- _RECORDS PROVIDED_:
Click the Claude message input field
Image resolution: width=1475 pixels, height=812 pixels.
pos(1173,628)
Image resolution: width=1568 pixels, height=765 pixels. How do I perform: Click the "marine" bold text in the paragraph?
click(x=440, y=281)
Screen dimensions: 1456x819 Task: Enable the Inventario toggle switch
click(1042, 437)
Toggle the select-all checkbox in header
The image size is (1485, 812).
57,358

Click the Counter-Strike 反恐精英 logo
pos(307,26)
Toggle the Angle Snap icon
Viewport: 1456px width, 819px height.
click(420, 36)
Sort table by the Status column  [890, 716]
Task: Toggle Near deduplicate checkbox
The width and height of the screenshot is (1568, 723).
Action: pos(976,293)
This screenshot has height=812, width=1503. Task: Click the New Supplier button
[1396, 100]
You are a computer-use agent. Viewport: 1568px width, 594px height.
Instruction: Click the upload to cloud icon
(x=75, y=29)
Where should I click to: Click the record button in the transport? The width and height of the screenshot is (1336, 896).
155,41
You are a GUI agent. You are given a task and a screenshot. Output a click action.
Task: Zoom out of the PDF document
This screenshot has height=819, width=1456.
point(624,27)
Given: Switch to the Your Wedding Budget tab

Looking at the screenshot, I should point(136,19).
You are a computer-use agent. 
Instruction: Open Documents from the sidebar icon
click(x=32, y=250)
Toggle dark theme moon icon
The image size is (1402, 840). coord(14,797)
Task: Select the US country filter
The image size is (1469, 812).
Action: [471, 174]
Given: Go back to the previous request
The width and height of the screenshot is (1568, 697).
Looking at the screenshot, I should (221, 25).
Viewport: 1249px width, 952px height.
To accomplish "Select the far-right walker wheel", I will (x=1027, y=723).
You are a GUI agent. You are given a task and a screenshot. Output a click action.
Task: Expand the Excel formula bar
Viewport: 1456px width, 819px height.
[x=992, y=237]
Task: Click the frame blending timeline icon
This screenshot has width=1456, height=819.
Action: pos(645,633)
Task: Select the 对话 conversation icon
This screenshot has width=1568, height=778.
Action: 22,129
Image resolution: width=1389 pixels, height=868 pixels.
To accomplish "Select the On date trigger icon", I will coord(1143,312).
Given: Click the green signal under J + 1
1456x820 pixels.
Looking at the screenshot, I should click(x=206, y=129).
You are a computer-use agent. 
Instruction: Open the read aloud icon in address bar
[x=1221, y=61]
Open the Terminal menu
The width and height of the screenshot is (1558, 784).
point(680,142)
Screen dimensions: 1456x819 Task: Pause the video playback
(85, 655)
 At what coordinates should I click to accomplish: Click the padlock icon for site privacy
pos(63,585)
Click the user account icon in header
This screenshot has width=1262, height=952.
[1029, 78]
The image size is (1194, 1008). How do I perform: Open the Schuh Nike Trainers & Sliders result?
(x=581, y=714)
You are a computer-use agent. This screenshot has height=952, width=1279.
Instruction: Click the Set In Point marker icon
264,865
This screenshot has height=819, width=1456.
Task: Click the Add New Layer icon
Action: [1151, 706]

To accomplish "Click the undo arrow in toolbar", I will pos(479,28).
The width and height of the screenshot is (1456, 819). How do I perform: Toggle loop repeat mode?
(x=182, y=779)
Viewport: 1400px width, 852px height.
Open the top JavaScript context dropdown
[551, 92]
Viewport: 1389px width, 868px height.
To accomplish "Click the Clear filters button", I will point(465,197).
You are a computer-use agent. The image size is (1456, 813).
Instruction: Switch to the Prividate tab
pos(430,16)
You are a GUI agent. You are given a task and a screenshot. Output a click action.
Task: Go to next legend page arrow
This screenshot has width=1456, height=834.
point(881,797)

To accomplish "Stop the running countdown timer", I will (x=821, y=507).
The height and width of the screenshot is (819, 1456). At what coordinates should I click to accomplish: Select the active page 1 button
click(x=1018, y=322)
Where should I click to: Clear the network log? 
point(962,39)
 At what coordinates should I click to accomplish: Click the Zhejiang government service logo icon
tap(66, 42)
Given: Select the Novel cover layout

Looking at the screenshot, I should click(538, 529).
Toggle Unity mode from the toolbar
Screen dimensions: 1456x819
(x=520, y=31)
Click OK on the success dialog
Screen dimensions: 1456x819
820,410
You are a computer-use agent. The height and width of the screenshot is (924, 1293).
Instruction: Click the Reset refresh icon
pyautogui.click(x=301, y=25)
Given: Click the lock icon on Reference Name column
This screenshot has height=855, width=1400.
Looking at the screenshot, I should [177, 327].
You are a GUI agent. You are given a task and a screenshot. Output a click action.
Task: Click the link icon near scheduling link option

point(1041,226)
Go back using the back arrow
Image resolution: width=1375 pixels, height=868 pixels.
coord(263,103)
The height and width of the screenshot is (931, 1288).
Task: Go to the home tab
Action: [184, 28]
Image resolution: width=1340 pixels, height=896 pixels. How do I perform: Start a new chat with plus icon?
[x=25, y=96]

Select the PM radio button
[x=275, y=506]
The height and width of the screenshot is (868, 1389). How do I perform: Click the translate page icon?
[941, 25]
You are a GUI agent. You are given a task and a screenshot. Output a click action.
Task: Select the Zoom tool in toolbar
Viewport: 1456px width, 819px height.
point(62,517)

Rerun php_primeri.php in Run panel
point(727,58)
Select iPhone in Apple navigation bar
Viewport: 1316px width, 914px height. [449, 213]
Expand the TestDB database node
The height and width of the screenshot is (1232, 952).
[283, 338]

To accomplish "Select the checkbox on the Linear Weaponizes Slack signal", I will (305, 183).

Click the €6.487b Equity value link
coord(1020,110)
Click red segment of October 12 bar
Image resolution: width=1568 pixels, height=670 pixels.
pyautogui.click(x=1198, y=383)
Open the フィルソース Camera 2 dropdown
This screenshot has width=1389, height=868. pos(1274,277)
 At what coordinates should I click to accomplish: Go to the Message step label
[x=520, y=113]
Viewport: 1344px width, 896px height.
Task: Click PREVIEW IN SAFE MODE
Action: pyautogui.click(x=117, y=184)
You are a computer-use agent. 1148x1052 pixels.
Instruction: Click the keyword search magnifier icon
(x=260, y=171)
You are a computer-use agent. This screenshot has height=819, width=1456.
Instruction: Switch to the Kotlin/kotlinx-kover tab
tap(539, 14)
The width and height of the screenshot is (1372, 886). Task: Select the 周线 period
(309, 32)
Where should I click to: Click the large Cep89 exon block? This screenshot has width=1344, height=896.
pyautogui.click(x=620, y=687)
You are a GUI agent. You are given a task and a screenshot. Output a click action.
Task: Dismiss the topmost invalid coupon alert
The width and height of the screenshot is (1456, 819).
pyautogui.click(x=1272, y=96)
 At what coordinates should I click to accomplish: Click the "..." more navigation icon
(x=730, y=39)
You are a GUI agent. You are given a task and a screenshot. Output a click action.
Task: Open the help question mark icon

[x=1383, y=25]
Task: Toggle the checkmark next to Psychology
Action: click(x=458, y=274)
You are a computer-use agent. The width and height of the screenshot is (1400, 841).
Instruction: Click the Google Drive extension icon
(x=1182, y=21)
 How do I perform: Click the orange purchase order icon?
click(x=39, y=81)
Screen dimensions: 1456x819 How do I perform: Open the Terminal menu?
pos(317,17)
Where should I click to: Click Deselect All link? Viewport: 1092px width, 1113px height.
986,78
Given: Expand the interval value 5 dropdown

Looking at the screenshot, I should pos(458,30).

- _TASK TO CARRY OUT_:
Every line of the data above that includes "Zoom" should be listed.

- _ANSWER TO THIS EXERCISE_:
Task: Zoom out of the PDF document
Task: Select the Zoom tool in toolbar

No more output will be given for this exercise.